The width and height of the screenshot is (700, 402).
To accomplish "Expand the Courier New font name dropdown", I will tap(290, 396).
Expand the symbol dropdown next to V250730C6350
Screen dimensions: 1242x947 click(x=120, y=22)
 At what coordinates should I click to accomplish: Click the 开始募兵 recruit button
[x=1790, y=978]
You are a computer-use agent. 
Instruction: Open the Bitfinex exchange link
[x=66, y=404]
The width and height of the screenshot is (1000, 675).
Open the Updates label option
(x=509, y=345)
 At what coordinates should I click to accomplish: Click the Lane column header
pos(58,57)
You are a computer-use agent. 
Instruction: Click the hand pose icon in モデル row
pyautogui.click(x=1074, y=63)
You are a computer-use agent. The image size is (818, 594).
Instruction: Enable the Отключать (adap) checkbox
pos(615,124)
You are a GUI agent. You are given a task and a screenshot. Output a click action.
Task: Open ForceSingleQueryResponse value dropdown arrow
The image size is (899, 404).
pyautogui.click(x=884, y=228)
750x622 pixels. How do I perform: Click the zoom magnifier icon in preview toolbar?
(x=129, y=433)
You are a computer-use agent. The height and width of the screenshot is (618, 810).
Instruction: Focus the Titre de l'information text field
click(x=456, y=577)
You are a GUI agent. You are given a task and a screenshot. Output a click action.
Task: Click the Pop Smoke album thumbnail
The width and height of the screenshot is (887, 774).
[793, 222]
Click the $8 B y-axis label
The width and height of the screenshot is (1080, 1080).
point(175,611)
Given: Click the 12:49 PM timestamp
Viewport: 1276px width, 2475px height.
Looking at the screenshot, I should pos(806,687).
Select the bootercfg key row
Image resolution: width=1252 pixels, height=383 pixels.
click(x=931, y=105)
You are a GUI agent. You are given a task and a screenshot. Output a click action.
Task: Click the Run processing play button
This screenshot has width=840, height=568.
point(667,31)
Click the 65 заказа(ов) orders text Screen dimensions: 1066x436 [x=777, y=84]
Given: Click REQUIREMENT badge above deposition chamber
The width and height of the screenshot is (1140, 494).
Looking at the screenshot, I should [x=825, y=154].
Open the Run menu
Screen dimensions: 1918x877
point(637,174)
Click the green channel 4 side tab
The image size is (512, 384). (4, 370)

What to work on: Write every entry out again. Leave each one exactly as it is.

Expected output:
The width and height of the screenshot is (700, 402).
To accomplish "Expand the Courier New font name dropdown", I will tap(290, 396).
Expand the symbol dropdown next to V250730C6350
Screen dimensions: 1242x947 click(x=120, y=22)
 At what coordinates should I click to accomplish: Click the 开始募兵 recruit button
[x=1790, y=978]
You are a computer-use agent. 
Instruction: Open the Bitfinex exchange link
[x=66, y=404]
The width and height of the screenshot is (1000, 675).
Open the Updates label option
(x=509, y=345)
 At what coordinates should I click to accomplish: Click the Lane column header
pos(58,57)
You are a computer-use agent. 
Instruction: Click the hand pose icon in モデル row
pyautogui.click(x=1074, y=63)
You are a computer-use agent. The image size is (818, 594).
Instruction: Enable the Отключать (adap) checkbox
pos(615,124)
You are a GUI agent. You are given a task and a screenshot. Output a click action.
Task: Open ForceSingleQueryResponse value dropdown arrow
The image size is (899, 404).
pyautogui.click(x=884, y=228)
750x622 pixels. How do I perform: Click the zoom magnifier icon in preview toolbar?
(x=129, y=433)
You are a computer-use agent. The height and width of the screenshot is (618, 810).
Instruction: Focus the Titre de l'information text field
click(x=456, y=577)
You are a GUI agent. You are given a task and a screenshot. Output a click action.
Task: Click the Pop Smoke album thumbnail
The width and height of the screenshot is (887, 774).
[793, 222]
Click the $8 B y-axis label
The width and height of the screenshot is (1080, 1080).
point(175,611)
Given: Click the 12:49 PM timestamp
Viewport: 1276px width, 2475px height.
Looking at the screenshot, I should pos(806,687).
Select the bootercfg key row
Image resolution: width=1252 pixels, height=383 pixels.
click(x=931, y=105)
You are a GUI agent. You are given a task and a screenshot. Output a click action.
Task: Click the Run processing play button
This screenshot has width=840, height=568.
point(667,31)
Click the 65 заказа(ов) orders text Screen dimensions: 1066x436 [x=777, y=84]
Given: Click REQUIREMENT badge above deposition chamber
The width and height of the screenshot is (1140, 494).
Looking at the screenshot, I should [x=825, y=154].
Open the Run menu
Screen dimensions: 1918x877
point(637,174)
Click the green channel 4 side tab
The image size is (512, 384). (4, 370)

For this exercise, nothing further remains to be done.